--- AVAILABLE DATA Enclosed Below ---
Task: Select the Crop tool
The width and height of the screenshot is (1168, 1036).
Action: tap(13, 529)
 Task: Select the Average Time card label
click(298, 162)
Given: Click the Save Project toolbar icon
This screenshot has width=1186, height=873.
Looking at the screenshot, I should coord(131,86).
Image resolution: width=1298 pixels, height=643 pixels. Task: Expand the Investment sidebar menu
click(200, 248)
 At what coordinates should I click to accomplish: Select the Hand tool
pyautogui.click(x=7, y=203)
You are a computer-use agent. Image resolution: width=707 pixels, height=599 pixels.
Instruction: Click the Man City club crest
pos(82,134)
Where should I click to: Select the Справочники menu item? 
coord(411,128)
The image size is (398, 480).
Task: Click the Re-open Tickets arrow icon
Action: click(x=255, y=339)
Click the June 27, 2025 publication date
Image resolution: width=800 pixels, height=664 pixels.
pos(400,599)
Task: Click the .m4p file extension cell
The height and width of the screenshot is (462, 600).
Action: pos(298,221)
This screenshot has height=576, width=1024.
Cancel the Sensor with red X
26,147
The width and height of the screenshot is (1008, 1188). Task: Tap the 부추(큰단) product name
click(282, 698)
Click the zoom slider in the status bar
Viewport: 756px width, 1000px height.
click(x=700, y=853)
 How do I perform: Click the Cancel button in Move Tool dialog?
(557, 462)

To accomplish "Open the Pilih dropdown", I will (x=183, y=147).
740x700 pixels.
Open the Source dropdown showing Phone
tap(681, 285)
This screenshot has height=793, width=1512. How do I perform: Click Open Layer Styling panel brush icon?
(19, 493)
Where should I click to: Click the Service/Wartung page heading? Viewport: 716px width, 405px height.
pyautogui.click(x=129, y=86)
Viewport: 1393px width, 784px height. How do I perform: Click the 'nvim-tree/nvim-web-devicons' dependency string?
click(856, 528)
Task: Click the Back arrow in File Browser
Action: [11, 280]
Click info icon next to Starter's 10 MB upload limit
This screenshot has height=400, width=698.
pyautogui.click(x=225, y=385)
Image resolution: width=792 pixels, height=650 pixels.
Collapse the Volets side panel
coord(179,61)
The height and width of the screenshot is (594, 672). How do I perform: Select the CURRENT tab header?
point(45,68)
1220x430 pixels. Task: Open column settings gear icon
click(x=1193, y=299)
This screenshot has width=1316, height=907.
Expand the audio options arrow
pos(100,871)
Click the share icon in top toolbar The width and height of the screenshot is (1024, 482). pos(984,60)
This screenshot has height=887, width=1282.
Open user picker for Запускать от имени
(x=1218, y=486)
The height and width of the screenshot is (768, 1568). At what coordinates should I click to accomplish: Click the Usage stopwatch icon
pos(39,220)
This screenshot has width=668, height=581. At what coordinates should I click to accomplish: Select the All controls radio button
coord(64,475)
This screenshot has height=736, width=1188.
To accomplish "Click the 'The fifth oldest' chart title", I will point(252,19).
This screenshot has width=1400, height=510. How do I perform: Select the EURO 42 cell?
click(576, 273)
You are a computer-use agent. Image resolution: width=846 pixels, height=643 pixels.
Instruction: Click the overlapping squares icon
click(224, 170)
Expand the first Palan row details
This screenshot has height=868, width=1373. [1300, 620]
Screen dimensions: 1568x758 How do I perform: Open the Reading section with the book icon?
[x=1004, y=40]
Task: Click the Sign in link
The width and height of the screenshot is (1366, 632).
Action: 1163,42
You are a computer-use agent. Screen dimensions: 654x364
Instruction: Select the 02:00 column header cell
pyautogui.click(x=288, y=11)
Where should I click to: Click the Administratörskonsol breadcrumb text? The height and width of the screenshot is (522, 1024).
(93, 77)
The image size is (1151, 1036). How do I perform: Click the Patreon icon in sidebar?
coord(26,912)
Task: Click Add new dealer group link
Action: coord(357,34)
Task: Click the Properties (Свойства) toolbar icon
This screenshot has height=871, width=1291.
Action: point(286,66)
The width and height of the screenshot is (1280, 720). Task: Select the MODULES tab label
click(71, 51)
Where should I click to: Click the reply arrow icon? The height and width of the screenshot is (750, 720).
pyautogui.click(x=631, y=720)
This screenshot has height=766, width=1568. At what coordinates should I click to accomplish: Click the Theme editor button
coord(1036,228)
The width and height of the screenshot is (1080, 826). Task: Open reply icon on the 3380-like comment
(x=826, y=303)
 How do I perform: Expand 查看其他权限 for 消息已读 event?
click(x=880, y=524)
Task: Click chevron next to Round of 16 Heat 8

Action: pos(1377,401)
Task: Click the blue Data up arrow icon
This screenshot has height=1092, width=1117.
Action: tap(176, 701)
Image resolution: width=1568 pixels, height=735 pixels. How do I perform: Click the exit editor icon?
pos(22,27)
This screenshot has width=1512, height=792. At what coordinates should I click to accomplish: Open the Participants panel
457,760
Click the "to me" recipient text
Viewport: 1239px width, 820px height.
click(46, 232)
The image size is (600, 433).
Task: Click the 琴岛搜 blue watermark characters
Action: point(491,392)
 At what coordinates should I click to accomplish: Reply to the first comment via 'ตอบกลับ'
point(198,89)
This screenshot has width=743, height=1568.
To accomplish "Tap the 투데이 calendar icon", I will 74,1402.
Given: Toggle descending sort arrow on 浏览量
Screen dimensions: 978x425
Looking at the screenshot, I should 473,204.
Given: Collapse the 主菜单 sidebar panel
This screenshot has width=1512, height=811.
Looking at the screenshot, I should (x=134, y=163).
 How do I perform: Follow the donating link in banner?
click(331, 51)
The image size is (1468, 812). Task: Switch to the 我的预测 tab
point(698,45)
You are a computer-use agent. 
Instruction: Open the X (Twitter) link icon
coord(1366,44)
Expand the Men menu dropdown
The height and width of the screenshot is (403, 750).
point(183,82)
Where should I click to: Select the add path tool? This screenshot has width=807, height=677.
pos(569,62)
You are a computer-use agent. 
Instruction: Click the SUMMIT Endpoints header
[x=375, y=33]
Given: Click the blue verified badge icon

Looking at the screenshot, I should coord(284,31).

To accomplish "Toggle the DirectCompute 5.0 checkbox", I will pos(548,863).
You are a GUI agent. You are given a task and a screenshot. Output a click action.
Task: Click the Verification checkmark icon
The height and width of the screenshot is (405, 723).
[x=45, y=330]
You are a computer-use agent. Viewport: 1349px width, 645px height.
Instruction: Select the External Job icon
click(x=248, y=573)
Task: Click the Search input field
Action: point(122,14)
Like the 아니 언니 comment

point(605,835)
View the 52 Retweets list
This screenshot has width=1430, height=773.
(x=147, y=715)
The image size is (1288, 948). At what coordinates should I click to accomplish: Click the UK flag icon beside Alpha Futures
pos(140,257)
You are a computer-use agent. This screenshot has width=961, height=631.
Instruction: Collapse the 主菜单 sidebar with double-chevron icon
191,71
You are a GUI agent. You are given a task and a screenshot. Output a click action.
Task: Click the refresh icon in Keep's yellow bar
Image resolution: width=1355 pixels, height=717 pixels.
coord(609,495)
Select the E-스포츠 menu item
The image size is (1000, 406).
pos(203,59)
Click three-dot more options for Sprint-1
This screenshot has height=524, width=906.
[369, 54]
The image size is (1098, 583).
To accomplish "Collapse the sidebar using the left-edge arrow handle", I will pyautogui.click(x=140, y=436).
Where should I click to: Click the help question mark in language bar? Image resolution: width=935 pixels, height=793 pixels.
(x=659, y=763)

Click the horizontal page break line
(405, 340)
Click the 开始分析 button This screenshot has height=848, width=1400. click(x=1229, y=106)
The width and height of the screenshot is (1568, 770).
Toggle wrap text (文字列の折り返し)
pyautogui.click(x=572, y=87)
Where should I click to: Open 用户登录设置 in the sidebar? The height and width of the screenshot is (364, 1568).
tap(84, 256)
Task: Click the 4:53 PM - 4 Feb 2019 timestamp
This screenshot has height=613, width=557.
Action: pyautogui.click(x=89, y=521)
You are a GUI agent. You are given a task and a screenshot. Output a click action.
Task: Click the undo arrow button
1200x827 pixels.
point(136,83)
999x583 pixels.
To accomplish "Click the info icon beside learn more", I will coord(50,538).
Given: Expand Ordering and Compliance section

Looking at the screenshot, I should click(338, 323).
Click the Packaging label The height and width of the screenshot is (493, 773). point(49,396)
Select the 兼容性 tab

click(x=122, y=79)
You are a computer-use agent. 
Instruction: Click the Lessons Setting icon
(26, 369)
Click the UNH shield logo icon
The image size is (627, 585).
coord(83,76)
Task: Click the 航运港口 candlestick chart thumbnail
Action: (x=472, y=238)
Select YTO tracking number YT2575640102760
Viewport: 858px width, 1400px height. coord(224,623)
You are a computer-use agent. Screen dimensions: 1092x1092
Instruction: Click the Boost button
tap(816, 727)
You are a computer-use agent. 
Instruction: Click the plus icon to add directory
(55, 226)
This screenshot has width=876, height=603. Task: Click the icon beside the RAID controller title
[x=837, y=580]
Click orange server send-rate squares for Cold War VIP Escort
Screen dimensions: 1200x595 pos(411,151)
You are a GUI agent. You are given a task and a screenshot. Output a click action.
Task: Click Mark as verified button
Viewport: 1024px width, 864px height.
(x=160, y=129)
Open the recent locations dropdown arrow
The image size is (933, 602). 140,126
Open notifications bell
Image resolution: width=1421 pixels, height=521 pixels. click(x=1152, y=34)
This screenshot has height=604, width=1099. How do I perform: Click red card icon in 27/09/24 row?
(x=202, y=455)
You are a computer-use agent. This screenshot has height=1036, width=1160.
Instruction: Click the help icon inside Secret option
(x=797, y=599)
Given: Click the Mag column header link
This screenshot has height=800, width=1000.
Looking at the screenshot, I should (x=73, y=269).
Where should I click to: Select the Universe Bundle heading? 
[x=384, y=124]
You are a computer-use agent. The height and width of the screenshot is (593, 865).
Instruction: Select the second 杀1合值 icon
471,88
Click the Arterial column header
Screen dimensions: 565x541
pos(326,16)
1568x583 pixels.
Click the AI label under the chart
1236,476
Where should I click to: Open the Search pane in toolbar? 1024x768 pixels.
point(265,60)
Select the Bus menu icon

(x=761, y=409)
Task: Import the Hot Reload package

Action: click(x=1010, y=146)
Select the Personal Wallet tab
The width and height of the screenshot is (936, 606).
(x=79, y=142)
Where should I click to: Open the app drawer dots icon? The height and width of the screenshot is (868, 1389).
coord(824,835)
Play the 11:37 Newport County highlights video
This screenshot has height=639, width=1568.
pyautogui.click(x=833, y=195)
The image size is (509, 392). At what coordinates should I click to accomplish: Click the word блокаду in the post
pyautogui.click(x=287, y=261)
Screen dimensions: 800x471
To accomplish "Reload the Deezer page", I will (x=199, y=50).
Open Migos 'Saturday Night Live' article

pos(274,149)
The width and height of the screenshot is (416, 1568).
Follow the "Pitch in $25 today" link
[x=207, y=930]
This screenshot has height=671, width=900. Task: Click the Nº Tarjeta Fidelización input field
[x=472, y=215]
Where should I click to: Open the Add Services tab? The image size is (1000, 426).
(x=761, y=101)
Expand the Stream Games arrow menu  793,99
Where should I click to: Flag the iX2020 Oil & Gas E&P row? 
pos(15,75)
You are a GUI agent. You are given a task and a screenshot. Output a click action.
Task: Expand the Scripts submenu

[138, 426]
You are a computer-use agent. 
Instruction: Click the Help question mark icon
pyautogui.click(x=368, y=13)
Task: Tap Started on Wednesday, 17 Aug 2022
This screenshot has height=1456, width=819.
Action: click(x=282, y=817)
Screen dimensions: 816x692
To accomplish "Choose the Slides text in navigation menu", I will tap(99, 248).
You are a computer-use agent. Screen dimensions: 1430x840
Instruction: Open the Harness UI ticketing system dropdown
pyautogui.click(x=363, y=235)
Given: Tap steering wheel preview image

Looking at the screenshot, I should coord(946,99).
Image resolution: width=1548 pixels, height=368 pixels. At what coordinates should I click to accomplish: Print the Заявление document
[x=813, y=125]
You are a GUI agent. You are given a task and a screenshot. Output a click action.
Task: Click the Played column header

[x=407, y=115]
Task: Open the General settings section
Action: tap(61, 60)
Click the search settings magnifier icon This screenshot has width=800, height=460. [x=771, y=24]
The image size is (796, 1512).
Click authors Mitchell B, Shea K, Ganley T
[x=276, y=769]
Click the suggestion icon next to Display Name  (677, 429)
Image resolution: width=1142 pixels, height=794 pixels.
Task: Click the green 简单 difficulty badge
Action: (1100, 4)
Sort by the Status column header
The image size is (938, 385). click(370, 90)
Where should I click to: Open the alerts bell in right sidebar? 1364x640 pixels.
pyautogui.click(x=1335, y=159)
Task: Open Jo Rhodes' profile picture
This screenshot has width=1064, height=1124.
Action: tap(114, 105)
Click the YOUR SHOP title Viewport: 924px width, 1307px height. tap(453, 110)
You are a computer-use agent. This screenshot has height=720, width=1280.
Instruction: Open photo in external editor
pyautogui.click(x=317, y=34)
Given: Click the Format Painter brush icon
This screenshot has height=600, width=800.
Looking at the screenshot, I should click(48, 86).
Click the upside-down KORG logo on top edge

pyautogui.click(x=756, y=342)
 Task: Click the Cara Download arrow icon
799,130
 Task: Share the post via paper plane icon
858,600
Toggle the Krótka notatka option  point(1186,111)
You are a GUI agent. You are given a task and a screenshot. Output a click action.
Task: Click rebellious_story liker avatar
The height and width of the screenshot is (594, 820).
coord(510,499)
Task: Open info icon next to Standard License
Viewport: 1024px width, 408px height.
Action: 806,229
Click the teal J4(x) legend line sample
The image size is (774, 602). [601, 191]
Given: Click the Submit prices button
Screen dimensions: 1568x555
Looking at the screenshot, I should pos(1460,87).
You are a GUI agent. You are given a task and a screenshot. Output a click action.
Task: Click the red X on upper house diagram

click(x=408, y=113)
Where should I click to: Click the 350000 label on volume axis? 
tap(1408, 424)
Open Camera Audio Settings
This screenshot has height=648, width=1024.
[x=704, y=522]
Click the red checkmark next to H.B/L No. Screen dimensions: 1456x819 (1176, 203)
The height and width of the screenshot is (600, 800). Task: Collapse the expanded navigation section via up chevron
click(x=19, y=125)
--- End of Enclosed AVAILABLE DATA ---
# EXERCISE PROMPT
From the listing above, output exactly the run of lines that starts with the line containing "Toggle wrap text (文字列の折り返し)" and ends with the line containing "Task: Click the undo arrow button".

# RESULT FOR THIS TASK
Toggle wrap text (文字列の折り返し)
pyautogui.click(x=572, y=87)
Where should I click to: Open 用户登录设置 in the sidebar? The height and width of the screenshot is (364, 1568).
tap(84, 256)
Task: Click the 4:53 PM - 4 Feb 2019 timestamp
This screenshot has height=613, width=557.
Action: pyautogui.click(x=89, y=521)
You are a GUI agent. You are given a task and a screenshot. Output a click action.
Task: Click the undo arrow button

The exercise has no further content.